Example 2: Germany vs India (Manufacturing Sector Comparison)
Scenario: Comparing industrial purchasing power between Germany and India using a basket of manufacturing inputs.
| Parameter | Value |
|---|---|
| Base Country | Germany |
| Base Currency | EUR |
| Target Country | India |
| Target Currency | INR |
| Price of Manufacturing Basket in Germany | €850 |
| Price of Same Basket in India | ₹32,000 |
| Nominal Exchange Rate (EUR/INR) | 88.50 |
Calculation:
PPP Exchange Rate = 32000 INR / 850 EUR = 37.65 INR/EUR
Deviation = [(88.50 – 37.65) / 37.65] × 100 = +135.06%
Interpretation: This extreme deviation (135% overvaluation) reflects India’s significantly lower manufacturing costs compared to Germany. The nominal exchange rate doesn’t capture this cost advantage, which explains why Germany has seen manufacturing sector migration to India despite the strong euro.
Example 3: Japan vs Brazil (Tourism Sector Analysis)
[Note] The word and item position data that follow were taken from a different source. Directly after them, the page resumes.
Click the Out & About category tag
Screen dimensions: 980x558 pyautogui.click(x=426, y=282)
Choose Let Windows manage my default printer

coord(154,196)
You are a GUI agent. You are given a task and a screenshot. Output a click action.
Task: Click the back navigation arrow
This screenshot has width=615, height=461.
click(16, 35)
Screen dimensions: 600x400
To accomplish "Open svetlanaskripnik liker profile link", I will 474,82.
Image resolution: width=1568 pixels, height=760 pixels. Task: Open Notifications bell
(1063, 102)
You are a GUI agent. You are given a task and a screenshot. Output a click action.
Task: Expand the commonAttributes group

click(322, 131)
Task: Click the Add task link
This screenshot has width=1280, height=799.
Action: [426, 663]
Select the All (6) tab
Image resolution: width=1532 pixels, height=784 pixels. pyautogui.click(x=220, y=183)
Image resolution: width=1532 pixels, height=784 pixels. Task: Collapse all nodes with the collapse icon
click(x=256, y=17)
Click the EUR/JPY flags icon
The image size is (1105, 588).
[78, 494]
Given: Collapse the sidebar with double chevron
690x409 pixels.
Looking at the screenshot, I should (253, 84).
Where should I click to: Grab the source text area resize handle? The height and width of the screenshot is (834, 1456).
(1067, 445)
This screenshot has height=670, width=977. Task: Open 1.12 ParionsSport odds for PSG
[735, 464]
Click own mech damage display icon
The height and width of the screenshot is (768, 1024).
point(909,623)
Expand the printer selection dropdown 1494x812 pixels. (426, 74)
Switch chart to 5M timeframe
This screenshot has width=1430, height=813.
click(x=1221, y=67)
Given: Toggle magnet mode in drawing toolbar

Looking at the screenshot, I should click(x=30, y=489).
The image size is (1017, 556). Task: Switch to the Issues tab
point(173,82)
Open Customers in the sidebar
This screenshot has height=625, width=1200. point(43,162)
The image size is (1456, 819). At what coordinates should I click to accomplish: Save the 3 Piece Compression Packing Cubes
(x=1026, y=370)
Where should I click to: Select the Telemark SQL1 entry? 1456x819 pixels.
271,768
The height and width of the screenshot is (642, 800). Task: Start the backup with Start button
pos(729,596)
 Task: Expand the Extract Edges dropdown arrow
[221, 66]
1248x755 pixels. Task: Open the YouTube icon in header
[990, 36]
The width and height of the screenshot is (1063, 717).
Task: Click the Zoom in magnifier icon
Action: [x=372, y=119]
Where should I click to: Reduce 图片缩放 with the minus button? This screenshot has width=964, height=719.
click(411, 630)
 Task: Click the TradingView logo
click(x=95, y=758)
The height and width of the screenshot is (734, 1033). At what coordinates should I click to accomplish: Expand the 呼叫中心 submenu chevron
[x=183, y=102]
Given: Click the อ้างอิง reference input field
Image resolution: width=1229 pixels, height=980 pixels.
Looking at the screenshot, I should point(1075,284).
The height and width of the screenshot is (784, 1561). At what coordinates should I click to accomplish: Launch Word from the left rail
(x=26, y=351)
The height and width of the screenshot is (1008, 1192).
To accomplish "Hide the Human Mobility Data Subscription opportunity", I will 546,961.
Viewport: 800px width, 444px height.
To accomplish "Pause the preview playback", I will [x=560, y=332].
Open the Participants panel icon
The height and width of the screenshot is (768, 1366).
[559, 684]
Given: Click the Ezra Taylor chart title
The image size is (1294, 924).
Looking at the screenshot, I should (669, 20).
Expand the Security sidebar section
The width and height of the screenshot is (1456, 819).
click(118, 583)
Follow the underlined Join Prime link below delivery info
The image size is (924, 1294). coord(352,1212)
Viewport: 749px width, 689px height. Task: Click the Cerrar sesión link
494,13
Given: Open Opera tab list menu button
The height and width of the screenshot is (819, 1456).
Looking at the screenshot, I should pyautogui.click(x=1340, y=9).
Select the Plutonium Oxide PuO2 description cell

Scenario: Comparing tourism-related purchasing power between Japan and Brazil using a basket of typical tourist expenses.
| Parameter | Value |
|---|---|
| Base Country | Japan |
| Base Currency | JPY |
| Target Country | Brazil |
| Target Currency | BRL |
| Price of Tourism Basket in Japan | ¥45,000 |
| Price of Same Basket in Brazil | R$900 |
| Nominal Exchange Rate (JPY/BRL) | 22.50 |
Calculation:
PPP Exchange Rate = 900 BRL / 45000 JPY = 0.02 BRL/JPY (or 50 JPY/BRL)
Deviation = [(22.50 – 50.00) / 50.00] × 100 = -55.00%
Interpretation: The Brazilian real is approximately 55% undervalued against the yen based on tourism purchasing power. This explains why Japanese tourists find Brazil extremely affordable, while Brazilian tourists find Japan prohibitively expensive despite the nominal exchange rate appearing somewhat favorable.
Module E: Data & Statistics on Global PPP Exchange Rates
The following tables present comprehensive data on PPP exchange rates and their deviations from nominal rates for major economies. These statistics demonstrate how PPP calculations reveal economic realities that nominal exchange rates often obscure.
Table 1: PPP Exchange Rates vs Nominal Rates (2023 Estimates)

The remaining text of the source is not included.